**WHAT NEEDS TO BE DONE:** The answer should be the lines from the one with "Liens Utiles & Amis (75, 1405)" through the final line of the entries, restated word for word.

Records from a data collection:
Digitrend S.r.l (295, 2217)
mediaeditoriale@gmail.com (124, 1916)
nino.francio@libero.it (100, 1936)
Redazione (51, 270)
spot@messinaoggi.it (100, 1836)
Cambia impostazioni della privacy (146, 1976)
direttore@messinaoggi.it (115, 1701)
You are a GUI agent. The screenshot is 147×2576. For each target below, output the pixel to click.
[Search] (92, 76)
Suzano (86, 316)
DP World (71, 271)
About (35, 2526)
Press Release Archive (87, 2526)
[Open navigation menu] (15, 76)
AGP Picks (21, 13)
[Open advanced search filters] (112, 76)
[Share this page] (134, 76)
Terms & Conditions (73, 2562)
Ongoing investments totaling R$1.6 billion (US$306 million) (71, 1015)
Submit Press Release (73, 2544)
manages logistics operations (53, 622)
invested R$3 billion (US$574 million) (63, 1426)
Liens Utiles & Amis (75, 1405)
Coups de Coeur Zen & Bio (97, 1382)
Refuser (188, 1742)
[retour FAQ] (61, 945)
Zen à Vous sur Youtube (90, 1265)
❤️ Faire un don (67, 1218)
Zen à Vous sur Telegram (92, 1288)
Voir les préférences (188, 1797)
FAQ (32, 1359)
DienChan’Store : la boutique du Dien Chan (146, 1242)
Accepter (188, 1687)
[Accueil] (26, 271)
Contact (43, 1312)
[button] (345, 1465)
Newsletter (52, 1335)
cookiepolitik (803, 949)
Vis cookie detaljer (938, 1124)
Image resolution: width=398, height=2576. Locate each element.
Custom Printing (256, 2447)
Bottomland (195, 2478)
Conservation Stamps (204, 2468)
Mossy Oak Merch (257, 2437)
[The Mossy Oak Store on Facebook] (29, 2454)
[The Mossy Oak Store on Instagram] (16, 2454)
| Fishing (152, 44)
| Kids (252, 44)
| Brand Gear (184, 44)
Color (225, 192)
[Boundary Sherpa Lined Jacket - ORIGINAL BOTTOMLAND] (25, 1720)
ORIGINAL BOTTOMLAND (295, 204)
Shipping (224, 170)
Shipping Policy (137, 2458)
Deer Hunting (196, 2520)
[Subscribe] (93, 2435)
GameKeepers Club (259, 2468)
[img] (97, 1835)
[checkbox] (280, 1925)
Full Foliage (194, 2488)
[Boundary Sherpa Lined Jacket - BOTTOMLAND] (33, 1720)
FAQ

**TASK OUTPUT:**
Liens Utiles & Amis (75, 1405)
Coups de Coeur Zen & Bio (97, 1382)
Refuser (188, 1742)
[retour FAQ] (61, 945)
Zen à Vous sur Youtube (90, 1265)
❤️ Faire un don (67, 1218)
Zen à Vous sur Telegram (92, 1288)
Voir les préférences (188, 1797)
FAQ (32, 1359)
DienChan’Store : la boutique du Dien Chan (146, 1242)
Accepter (188, 1687)
[Accueil] (26, 271)
Contact (43, 1312)
[button] (345, 1465)
Newsletter (52, 1335)
cookiepolitik (803, 949)
Vis cookie detaljer (938, 1124)
Image resolution: width=398, height=2576. Locate each element.
Custom Printing (256, 2447)
Bottomland (195, 2478)
Conservation Stamps (204, 2468)
Mossy Oak Merch (257, 2437)
[The Mossy Oak Store on Facebook] (29, 2454)
[The Mossy Oak Store on Instagram] (16, 2454)
| Fishing (152, 44)
| Kids (252, 44)
| Brand Gear (184, 44)
Color (225, 192)
[Boundary Sherpa Lined Jacket - ORIGINAL BOTTOMLAND] (25, 1720)
ORIGINAL BOTTOMLAND (295, 204)
Shipping (224, 170)
Shipping Policy (137, 2458)
Deer Hunting (196, 2520)
[Subscribe] (93, 2435)
GameKeepers Club (259, 2468)
[img] (97, 1835)
[checkbox] (280, 1925)
Full Foliage (194, 2488)
[Boundary Sherpa Lined Jacket - BOTTOMLAND] (33, 1720)
FAQ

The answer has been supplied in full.